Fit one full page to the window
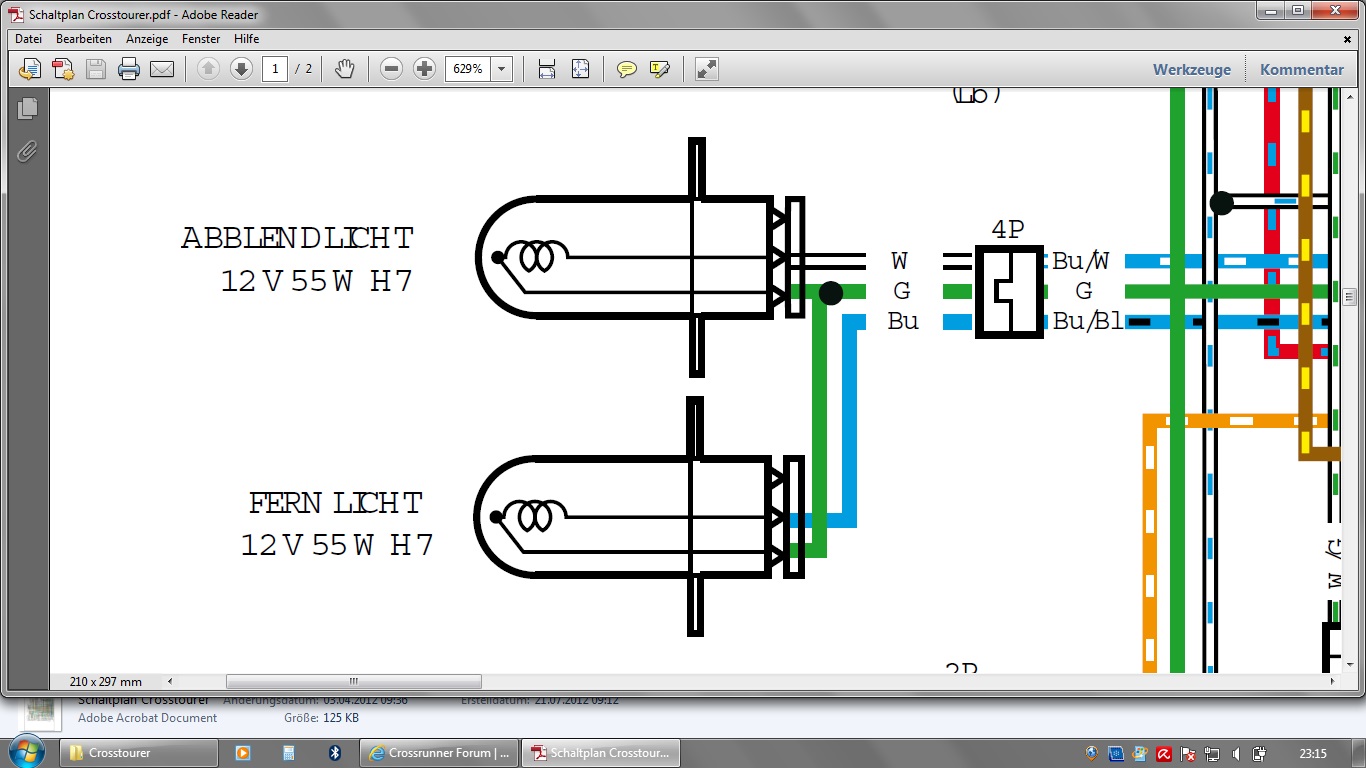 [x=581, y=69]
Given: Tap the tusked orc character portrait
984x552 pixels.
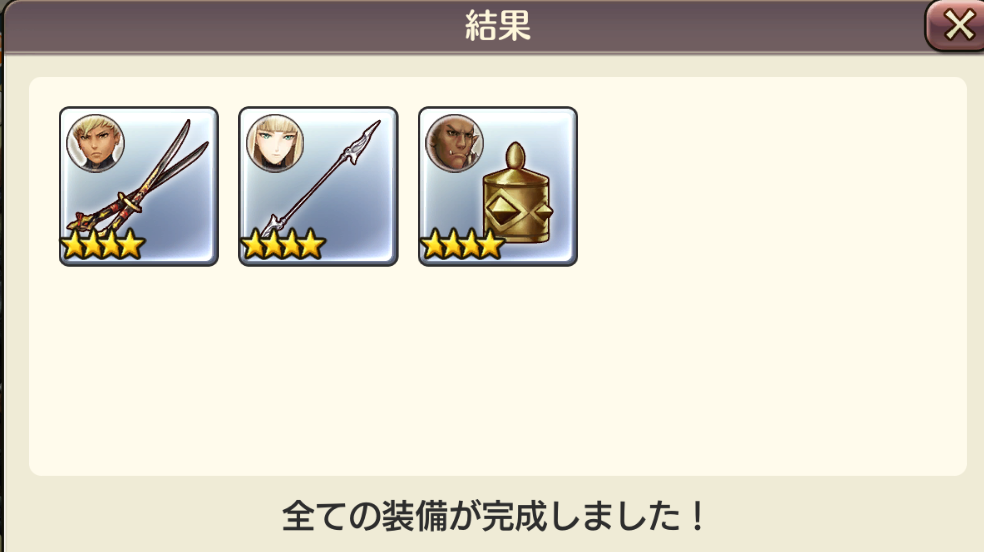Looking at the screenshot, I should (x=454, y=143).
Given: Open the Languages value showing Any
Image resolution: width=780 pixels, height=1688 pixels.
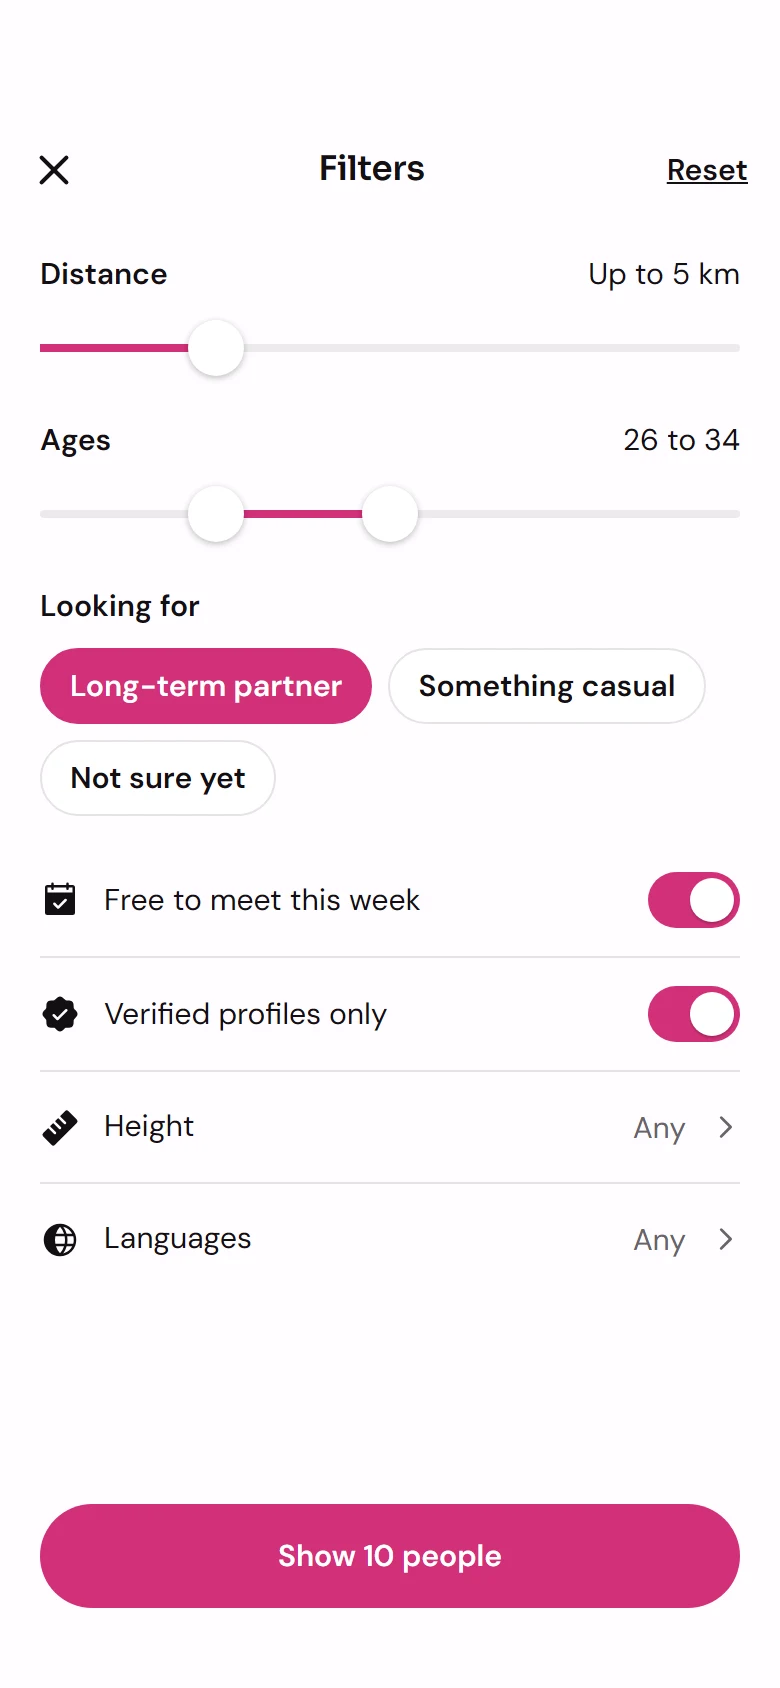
--
__AIM OF THE TASK__: Skip all pictures. Copy exactly the lines from the one containing "984x552 pixels." through the end of the records, both ends included.

__RESPONSE TO THIS EXERCISE__:
984x552 pixels.
Looking at the screenshot, I should (x=454, y=143).
Given: Open the Languages value showing Any
Image resolution: width=780 pixels, height=1688 pixels.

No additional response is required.